Brief: Give back exactly the lines of the material below that start at the one holding "Given: Check the" and end at the last line, minus the pictures.

Exercise material:
+++++

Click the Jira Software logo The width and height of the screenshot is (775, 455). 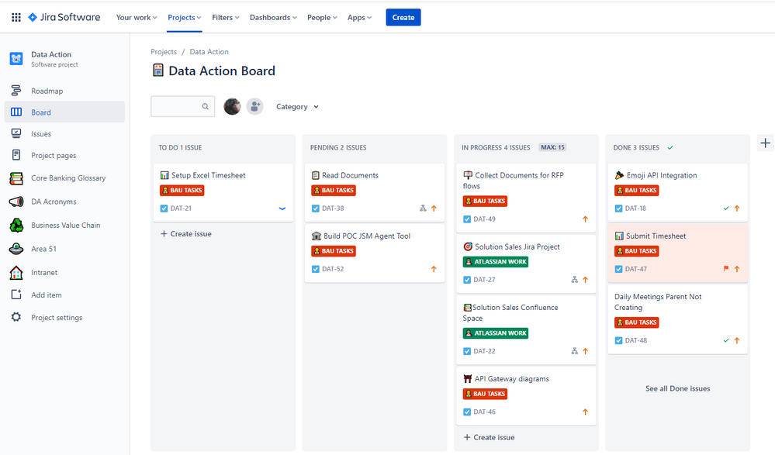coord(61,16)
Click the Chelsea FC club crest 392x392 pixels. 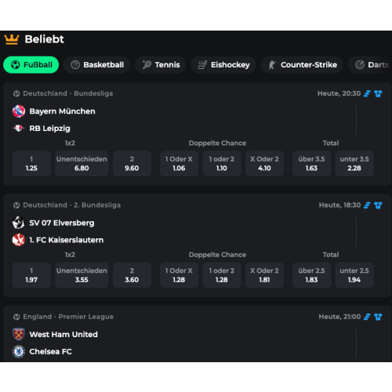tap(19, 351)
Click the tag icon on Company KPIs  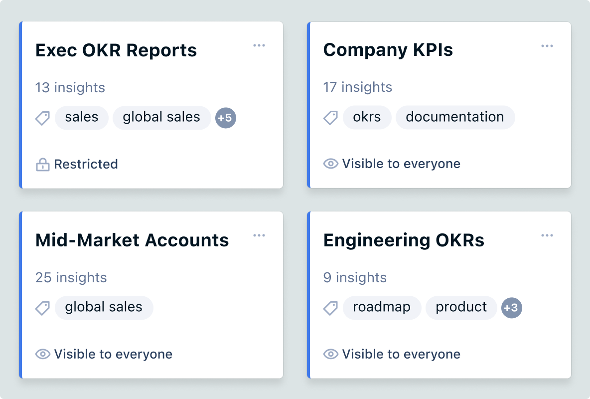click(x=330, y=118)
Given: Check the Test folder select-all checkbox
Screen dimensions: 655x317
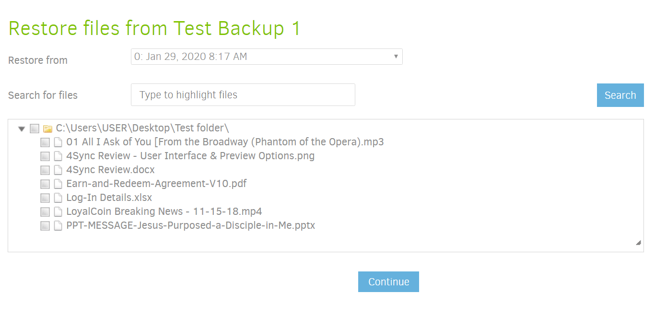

+++++

Result of this exercise:
Given: Check the Test folder select-all checkbox
Screen dimensions: 655x317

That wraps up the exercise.